__Text for analysis__.
----

Evidence of meeting #83 for National Defence in the 41st Parliament, 1st Session. (The original version is on Parliament’s site, as are the minutes.) The winning word was know.

A recording is available from Parliament.

On the agenda

MPs speaking

Also speaking

Gregory Woolvett  As an Individual
Heather Allison  As an Individual
Paul Franklin  Fundraising Chair, Amputee Coalition of Canada, As an Individual
Corporal Jody Mitic  As an Individual

5:10 p.m.

A voice

We would say it in a different way.

5:10 p.m.

Voices

Oh, oh!

5:10 p.m.

Liberal

John McKay Liberal Scarborough—Guildwood, ON

I was thinking we could recommend that to our colleagues at the House of Commons.

5:10 p.m.

Fundraising Chair, Amputee Coalition of Canada, As an Individual

5:10 p.m.

Conservative

The Chair Conservative James Bezan

Order.

5:10 p.m.

Liberal

John McKay Liberal Scarborough—Guildwood, ON

Over the course of a parliamentary session, we gained eight members. It's a disorder that affects many of us.

----

__Exercise description__.
Copy the part of the National Defence committee transcript above, starting at "Also speaking" and ending at "a different way.".

----

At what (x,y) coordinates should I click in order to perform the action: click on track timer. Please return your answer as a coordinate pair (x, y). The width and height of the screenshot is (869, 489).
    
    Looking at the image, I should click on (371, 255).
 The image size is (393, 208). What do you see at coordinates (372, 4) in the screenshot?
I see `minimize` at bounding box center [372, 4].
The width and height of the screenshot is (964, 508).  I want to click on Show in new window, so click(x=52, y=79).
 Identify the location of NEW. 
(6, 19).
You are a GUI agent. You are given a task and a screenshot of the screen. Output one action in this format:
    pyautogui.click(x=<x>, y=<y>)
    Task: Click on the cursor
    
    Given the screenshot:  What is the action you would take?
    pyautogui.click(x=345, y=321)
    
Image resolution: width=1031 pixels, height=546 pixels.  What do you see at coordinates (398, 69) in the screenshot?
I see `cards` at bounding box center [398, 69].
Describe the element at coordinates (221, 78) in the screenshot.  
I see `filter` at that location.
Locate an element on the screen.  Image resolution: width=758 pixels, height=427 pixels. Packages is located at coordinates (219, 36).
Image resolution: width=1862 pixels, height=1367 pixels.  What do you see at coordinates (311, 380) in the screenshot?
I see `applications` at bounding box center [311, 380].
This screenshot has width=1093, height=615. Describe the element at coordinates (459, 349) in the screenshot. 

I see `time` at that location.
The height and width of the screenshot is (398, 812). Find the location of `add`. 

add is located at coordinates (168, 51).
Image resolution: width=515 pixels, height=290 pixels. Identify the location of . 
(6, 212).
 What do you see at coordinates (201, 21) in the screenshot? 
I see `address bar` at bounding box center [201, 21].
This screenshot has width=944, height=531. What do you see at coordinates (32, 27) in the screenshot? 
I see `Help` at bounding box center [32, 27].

----

__Result__.
Also speaking

Gregory Woolvett  As an Individual
Heather Allison  As an Individual
Paul Franklin  Fundraising Chair, Amputee Coalition of Canada, As an Individual
Corporal Jody Mitic  As an Individual

5:10 p.m.

A voice

We would say it in a different way.